Il fallait le voir rougir sous les compliments, l'ancien ministre du Travail. Ex-collaborateur de François Mitterrand, Jean Auroux, 72 ans, visage orné d'un collier de barbe blanc, appartient à l'Histoire sociale française. Celle du dialogue dans l'entreprise et des luttes pour l'extension des droits des salariés. L'homme a donné son nom aux lois fondatrices de 1982 qui créent, entre autres, les Comités d'hygiène, de sécurité et des conditions de travail (CHSCT). Devant un parterre composé principalement de salariés élus de comités d'entreprise, qui fêtent leurs 70 ans cette année, le «retraité militant», comme il se définit lui-même, est en terrain conquis.
CNR. Le premier compliment est venu du sociologue Alain Touraine, qui lance: «Les lois Auroux, on n'a jamais fait mieux», osant même l'adjectif «extraordinaire». Laurent Berger, l'actuel président de la CFDT, donne du «Jean» à l'ancien ministre. «Le dialogue social, on est en plein dedans depuis 70 ans, souligne Berger. Ce n'est pas un cadeau fait aux salariés, mais une vision de ce que doit être l'entreprise». Lorsque Jean Auroux a pris ses fonctions de ministre du Travail, il est retourné à la source. 1945 et le texte du Conseil national de la Résistance. «Je n'étais pas programmé pour être ministre du Travail, confie Auroux. François Mitterrand avait observé ce que faisait dans ma ville ouvrière de Roanne (ndlr : dont il a été maire de 1977 à 2001) et je me suis retrouvé à ce poste. Le chantier était immense.»
Routine. Il y a quelques semaines, les négociations sur l'amélioration du dialogue social, ardemment souhaité par François Hollande, ont échoué. Patronat et syndicats ne sont pas parvenus à trouver un accord. Dialogue social, dialogue social… L'expression est sans cesse ressassée. Que signifie-t-elle aujourd'hui ? Pour le sociologue Christian Dufour « le véritable problème, c'est que la mécanique de dialogue social s'est routinisée. Il y a une perte de sens, les gens ne savent plus pourquoi ils ont intérêt à devenir représentants. »
Laurent Berger aimerait qu'on valorise ceux qui donnent de leur temps au service des autres. «Le parcours des militants n'est pas forcément reconnu dans l'entreprise, déplore-t-il. Il faut qu'il soit valorisé, qu'on mette fin à cette idée que les représentants profiteraient de leur temps libre pour s'occuper de leur jardin le vendredi après-midi». Sur ce sujet des vocations, l'ancien ministre du Travail avoue sa «déception» : «Après le texte de loi de 1982, je pensais qu'on allait voir émerger plein de militants syndicaux.
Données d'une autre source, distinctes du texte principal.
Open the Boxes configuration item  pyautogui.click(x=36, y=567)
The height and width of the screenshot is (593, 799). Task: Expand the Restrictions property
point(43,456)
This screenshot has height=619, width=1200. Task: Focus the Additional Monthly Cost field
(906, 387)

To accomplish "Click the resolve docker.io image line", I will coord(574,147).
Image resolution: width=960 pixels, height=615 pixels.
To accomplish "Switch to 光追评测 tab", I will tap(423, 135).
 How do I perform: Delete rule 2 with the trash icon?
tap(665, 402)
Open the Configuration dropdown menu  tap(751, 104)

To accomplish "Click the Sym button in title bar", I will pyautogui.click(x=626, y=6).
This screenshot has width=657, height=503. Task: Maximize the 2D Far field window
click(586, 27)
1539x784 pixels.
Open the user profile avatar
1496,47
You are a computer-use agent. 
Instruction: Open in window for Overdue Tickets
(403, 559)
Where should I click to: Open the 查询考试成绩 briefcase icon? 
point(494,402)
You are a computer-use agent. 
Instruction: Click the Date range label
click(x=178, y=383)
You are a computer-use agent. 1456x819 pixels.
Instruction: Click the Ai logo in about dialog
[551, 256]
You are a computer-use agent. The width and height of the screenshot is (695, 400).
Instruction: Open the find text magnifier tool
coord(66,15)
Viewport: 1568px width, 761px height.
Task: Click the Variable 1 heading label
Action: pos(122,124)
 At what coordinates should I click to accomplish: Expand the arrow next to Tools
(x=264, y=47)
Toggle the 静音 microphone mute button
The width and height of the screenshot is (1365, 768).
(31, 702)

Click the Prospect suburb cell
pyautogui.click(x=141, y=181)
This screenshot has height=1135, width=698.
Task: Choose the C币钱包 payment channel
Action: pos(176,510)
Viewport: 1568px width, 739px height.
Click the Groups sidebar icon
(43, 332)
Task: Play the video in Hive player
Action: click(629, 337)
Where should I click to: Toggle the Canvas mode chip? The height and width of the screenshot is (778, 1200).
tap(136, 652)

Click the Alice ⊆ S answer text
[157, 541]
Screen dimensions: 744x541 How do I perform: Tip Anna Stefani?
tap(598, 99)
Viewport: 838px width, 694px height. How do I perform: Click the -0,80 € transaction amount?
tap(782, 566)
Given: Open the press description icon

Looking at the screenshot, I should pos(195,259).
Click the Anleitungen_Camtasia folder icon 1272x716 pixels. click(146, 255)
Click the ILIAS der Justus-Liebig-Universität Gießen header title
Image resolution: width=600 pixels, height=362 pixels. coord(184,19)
Mais ça n'a pas été le cas.» En France, le taux de syndicalisation plafonne toujours à 8%.
Si sa carrière est derrière lui, Jean Auroux garde un œil alerte sur l'actualité sociale. L'homme a un avis sur la loi Macron, et sur l'Union européenne qu'il voit comme «une institution singulière, voire perverse. La concurrence libre et non faussée, d'accord… Mais comment faire sans harmonisation fiscale et salariale ?» Lorsque la conférence s'achève, si Laurent Berger est sous le feu des questions, c'est le «retraité militant» qui aura l'un des derniers mots de la séance, plutôt touchant. L'homme de 1982 remercie chaque participant et déclare, comme pour s'excuser : «Je suis un peu gêné des compliments qu'on me fait… C'était un moment particulier de l'Histoire.»